§ **WHAT YOU ARE ASKED TO DO**:
Range to output from the entries below: the line containing "This screenshot has width=807, height=622." through the line containing "Select the canoe water route icon". Set it down exactly, ends included, nothing else.

§ **DATA FOR THIS EXERCISE**:
§

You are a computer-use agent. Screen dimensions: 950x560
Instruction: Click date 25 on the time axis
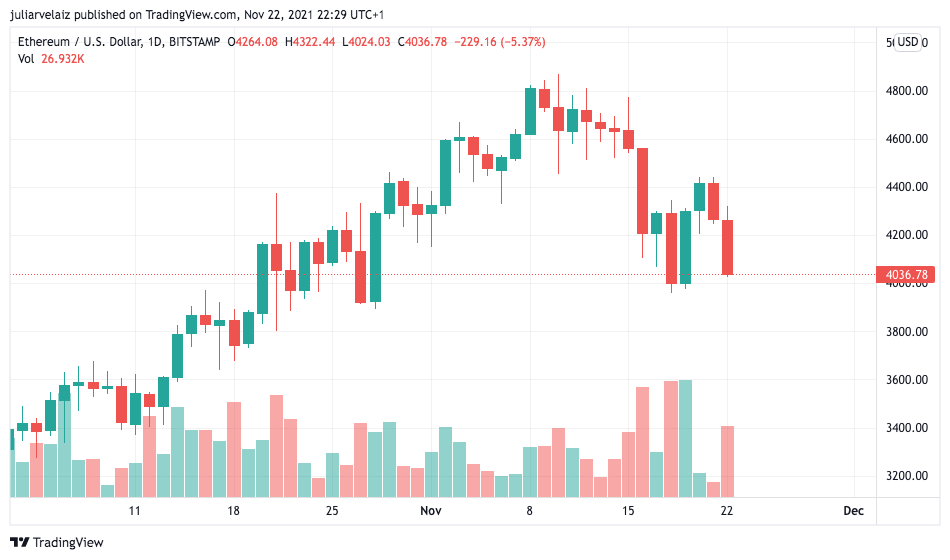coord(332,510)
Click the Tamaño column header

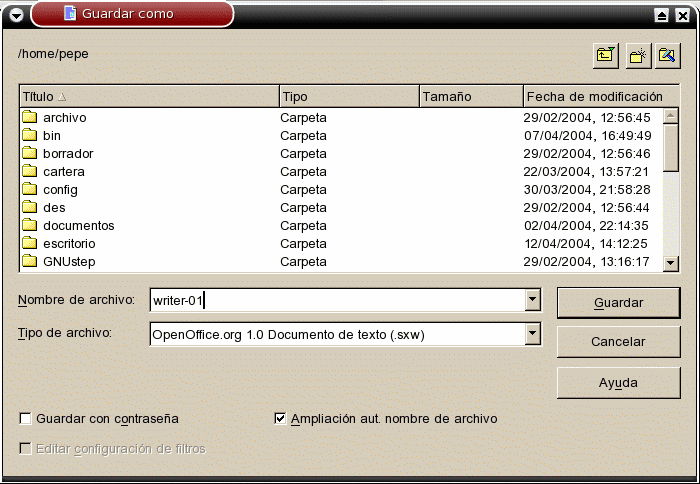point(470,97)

§

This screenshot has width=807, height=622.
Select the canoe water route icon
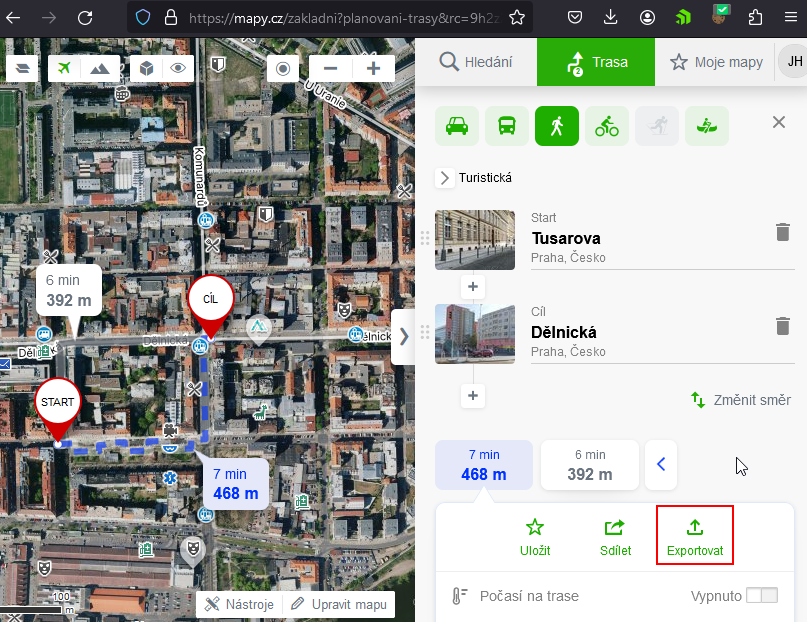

§

§ **REPLY TO THE TASK**:
This screenshot has width=807, height=622.
Select the canoe water route icon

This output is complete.